Creepy-clergy-climbers could see He needed to die.
Political leaders of church and state,
afraid of their smallness, could see He needed to die.
Counterfeit monks and artists could see He needed to die.
Religious competition could see that He needed to die.
Thousands of savior-impersonators could see that He needed to die.
Scribes in their book-forts could see that He needed to die.
But perhaps only She could see that part of God which God
implanted in her and also in Him:
the ability to die and then, after waiting in silent darkness, live again.
Perhaps She could see what would be Jesus’ emerging
simply and precisely because she experiences it so often,
so casually, so cyclically, so naturally.
As Nature, she could recognize a being whose nature was life,
even if occasionally interrupted by being
cut with a scythe
or starved of water
or denied food
or choked on fumes
or poisoned by chemicals
or left alone to die.
Nature could see that all would be well, even if weird or stinky.

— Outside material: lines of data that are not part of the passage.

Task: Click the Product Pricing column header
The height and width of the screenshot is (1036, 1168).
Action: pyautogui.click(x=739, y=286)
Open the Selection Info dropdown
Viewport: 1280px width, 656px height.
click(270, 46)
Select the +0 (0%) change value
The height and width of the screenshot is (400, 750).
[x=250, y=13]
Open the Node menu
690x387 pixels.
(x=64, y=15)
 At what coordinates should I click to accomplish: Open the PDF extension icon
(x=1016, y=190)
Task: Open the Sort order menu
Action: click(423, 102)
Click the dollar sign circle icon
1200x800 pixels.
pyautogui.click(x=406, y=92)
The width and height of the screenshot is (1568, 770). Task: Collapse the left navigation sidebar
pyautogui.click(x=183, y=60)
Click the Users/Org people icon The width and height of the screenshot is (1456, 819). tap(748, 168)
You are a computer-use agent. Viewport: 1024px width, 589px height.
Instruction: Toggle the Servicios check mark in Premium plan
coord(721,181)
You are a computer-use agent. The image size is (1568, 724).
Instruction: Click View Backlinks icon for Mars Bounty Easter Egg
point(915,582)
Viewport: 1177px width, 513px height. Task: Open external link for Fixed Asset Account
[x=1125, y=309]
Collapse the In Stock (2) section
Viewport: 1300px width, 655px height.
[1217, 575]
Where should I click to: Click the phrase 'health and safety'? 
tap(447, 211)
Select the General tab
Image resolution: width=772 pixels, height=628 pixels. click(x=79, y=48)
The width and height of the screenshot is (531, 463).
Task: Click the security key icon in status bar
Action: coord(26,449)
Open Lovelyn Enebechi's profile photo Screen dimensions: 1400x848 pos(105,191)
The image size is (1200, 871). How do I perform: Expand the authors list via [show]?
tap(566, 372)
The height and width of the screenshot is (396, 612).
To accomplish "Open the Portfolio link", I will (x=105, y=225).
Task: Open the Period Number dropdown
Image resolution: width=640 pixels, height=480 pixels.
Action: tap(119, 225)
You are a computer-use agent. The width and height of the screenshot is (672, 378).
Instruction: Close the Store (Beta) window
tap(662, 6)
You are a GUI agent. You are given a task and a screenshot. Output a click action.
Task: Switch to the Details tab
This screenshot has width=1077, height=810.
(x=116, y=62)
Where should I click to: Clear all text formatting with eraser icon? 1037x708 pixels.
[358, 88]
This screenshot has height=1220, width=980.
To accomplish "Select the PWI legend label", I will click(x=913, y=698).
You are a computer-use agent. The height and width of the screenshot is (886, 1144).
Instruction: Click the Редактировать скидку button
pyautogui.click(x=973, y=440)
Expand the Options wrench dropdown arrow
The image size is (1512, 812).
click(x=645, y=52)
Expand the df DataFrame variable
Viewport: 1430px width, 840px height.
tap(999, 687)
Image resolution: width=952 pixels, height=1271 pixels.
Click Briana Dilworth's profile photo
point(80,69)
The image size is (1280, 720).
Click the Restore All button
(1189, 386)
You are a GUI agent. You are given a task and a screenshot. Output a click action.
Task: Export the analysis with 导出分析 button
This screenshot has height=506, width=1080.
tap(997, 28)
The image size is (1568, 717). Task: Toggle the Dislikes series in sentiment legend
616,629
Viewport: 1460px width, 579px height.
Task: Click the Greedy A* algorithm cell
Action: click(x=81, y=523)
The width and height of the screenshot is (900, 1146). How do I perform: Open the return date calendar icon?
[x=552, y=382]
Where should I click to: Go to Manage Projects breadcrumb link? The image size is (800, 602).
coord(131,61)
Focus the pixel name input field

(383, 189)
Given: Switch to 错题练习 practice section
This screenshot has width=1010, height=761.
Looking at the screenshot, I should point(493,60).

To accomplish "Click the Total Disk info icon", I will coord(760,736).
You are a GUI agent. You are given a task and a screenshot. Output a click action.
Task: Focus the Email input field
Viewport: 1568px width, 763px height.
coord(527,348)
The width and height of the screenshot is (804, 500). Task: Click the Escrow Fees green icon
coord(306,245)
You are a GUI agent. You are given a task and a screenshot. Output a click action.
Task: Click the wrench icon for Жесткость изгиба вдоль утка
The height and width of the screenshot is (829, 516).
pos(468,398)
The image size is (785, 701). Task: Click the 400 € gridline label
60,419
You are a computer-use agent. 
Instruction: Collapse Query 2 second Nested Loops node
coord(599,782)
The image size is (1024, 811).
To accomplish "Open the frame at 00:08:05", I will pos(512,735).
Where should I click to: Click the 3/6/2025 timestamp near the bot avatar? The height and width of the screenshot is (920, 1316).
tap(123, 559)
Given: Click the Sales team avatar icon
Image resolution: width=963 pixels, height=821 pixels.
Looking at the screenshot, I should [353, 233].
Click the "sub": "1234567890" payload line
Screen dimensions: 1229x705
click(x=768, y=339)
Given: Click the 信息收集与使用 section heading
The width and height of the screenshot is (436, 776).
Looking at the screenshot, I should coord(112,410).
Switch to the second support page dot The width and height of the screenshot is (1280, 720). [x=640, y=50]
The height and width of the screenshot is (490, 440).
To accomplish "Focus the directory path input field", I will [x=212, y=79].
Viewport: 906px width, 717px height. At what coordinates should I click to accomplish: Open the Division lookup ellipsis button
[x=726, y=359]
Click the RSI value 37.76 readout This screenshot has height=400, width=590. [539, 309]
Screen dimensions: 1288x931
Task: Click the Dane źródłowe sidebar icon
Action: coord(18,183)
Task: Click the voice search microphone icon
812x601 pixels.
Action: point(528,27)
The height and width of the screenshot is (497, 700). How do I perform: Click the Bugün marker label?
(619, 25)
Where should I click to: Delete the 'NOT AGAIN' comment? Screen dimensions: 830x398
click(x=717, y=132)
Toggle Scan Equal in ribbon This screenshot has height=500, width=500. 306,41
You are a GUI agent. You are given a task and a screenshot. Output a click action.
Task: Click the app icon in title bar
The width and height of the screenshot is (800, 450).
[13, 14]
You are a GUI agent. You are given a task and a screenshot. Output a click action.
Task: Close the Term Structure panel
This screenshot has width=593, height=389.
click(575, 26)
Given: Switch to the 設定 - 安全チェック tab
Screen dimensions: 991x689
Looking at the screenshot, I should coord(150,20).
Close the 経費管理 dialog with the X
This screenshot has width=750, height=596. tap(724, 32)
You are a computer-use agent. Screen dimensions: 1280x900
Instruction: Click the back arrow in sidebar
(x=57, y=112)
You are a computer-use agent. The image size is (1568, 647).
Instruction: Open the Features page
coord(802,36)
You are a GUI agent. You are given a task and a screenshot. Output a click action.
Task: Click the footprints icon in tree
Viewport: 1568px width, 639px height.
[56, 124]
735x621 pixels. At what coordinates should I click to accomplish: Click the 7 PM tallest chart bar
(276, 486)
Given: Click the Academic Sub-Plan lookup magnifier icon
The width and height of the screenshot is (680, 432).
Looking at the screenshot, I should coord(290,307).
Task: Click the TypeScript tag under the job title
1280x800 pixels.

And yet, as Jesus began this Walk this week,
navigating princes, principalities and powers
in majestic silence,
head down,
looking at the planet’s crust for his
encouragement,
She looked back and she wept through
her smile into his eyes. “Keep walking on me. I feel your feet.”
And then, in a few steps again she speaks his language;
“Jesus, king of kings, show them what we are.” She whispered
in her feminine voice of breeze, missed by influent scholars
as male voices accused
in their insecurity; little boys in big togas, punching at the One Who Is.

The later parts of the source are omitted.